Written instruction: Reproduce, unchanged, the stretch of items running from the line that contains "Connecticut Apartments (171, 2415)" through the last item.

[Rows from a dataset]
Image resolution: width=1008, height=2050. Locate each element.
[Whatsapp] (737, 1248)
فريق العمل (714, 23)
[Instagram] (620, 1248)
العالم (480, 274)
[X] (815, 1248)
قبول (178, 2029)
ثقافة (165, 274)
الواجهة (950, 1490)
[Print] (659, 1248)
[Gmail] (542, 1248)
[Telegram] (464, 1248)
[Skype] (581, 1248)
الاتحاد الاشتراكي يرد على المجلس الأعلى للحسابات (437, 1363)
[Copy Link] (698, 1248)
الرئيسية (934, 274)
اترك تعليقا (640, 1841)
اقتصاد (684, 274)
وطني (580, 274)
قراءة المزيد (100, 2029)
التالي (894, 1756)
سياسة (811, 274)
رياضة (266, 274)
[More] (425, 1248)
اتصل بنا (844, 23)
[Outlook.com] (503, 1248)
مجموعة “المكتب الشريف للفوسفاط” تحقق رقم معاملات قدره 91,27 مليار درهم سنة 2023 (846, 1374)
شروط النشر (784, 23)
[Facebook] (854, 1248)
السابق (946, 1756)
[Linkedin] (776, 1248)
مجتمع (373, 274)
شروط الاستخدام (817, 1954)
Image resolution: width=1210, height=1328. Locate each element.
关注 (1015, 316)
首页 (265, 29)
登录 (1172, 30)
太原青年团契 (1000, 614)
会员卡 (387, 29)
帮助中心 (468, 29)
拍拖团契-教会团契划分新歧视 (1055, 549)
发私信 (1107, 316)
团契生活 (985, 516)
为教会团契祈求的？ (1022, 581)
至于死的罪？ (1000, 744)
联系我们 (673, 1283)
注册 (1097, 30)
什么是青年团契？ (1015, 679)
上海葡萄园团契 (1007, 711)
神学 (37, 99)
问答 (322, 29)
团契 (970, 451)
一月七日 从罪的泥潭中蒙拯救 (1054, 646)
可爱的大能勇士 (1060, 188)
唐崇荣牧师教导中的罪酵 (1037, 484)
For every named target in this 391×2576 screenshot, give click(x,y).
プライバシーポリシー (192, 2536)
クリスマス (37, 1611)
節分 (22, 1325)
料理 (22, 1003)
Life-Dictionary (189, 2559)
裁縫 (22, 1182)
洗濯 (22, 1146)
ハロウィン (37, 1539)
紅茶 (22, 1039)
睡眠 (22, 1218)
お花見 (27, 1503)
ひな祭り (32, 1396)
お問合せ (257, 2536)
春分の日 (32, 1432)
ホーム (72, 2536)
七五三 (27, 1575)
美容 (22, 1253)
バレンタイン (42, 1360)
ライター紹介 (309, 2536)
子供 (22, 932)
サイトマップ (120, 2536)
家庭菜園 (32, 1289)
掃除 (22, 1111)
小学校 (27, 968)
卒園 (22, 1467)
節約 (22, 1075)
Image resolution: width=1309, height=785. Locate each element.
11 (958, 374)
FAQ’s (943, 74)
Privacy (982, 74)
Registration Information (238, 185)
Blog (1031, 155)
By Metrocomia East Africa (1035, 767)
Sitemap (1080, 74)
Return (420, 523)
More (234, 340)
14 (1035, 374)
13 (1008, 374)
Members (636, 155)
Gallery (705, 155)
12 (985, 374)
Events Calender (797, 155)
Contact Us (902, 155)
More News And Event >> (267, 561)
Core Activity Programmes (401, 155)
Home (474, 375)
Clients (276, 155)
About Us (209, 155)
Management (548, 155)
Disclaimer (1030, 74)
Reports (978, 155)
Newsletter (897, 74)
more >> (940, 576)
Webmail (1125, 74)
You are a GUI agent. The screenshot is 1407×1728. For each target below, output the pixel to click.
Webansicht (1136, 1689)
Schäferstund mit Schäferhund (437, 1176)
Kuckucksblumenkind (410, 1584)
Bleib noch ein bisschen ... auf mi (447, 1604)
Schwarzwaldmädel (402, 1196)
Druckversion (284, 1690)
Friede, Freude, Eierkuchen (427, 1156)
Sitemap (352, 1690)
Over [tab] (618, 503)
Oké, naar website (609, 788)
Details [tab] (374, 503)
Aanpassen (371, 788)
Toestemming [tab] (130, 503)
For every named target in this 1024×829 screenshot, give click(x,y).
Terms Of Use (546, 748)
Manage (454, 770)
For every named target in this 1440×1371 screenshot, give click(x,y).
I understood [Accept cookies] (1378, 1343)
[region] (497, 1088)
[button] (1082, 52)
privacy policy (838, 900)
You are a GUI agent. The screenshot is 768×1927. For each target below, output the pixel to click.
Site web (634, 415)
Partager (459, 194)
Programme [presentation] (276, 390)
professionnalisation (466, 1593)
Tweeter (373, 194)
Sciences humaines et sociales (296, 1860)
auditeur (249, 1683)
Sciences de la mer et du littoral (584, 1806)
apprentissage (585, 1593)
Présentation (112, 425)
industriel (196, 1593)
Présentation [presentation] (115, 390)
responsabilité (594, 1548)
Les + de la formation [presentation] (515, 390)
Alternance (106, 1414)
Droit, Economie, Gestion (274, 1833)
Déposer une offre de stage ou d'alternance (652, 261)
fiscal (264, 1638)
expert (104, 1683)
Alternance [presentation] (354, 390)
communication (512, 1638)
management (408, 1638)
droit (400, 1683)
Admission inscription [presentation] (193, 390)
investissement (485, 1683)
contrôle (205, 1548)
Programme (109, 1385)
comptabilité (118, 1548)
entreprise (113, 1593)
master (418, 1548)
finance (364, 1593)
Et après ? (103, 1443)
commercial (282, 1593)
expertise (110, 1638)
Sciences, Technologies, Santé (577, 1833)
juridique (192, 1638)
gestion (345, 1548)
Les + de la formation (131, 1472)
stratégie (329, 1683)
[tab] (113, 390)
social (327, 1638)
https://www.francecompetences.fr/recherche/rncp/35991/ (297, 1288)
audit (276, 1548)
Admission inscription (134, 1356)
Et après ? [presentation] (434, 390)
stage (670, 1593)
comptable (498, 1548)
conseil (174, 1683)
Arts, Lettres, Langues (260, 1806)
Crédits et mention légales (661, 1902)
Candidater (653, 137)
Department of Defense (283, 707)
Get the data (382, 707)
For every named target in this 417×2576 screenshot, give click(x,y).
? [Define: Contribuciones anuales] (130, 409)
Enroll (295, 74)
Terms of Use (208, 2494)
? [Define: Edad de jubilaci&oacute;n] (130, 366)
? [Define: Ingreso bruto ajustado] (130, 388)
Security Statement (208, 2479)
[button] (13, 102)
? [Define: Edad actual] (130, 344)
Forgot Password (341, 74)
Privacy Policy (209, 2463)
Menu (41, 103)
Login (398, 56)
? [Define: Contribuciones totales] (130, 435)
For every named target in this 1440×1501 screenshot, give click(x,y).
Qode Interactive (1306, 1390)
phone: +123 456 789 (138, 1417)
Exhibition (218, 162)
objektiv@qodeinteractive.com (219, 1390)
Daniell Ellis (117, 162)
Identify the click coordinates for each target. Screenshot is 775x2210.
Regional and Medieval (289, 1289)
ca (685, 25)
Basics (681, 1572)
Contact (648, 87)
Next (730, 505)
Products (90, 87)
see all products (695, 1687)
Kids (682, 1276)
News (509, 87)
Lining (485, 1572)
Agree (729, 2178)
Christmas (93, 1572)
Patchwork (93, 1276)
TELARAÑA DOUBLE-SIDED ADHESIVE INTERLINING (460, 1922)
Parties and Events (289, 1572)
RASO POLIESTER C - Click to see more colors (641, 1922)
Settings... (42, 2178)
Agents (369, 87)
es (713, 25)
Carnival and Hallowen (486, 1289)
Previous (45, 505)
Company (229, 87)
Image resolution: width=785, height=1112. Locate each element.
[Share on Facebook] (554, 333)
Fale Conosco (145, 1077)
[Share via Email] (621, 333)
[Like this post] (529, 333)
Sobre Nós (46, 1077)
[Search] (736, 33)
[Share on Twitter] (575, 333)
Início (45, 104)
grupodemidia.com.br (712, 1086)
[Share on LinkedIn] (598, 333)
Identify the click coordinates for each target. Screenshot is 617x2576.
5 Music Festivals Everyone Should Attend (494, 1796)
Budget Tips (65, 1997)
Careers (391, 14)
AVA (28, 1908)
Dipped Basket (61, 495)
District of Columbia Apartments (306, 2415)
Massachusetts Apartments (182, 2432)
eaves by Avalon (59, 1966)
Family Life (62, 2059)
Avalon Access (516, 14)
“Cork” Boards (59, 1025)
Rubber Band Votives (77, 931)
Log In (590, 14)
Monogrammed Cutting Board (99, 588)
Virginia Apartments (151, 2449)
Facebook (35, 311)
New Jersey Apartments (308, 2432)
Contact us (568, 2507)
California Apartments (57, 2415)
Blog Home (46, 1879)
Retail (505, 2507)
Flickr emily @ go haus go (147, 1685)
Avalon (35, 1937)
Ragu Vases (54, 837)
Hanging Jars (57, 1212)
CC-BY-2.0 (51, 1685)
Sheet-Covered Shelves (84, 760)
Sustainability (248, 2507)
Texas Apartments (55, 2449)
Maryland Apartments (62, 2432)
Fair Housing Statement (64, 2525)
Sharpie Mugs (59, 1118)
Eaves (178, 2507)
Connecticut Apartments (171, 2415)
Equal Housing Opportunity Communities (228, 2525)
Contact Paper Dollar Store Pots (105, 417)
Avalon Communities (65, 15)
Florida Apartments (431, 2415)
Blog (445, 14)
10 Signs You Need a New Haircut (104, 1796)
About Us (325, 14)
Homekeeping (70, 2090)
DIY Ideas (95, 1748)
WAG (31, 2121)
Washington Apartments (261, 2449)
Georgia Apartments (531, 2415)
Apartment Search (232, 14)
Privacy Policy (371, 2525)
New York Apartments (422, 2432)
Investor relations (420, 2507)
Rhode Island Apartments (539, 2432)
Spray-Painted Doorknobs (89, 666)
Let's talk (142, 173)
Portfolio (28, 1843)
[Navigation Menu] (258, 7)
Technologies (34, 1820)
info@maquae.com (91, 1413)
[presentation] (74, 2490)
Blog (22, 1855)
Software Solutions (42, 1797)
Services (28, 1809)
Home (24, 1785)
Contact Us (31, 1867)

Complete output:
Connecticut Apartments (171, 2415)
Equal Housing Opportunity Communities (228, 2525)
Contact Paper Dollar Store Pots (105, 417)
Avalon Communities (65, 15)
Florida Apartments (431, 2415)
Blog (445, 14)
10 Signs You Need a New Haircut (104, 1796)
About Us (325, 14)
Homekeeping (70, 2090)
DIY Ideas (95, 1748)
WAG (31, 2121)
Washington Apartments (261, 2449)
Georgia Apartments (531, 2415)
Apartment Search (232, 14)
Privacy Policy (371, 2525)
New York Apartments (422, 2432)
Investor relations (420, 2507)
Rhode Island Apartments (539, 2432)
Spray-Painted Doorknobs (89, 666)
Let's talk (142, 173)
Portfolio (28, 1843)
[Navigation Menu] (258, 7)
Technologies (34, 1820)
info@maquae.com (91, 1413)
[presentation] (74, 2490)
Blog (22, 1855)
Software Solutions (42, 1797)
Services (28, 1809)
Home (24, 1785)
Contact Us (31, 1867)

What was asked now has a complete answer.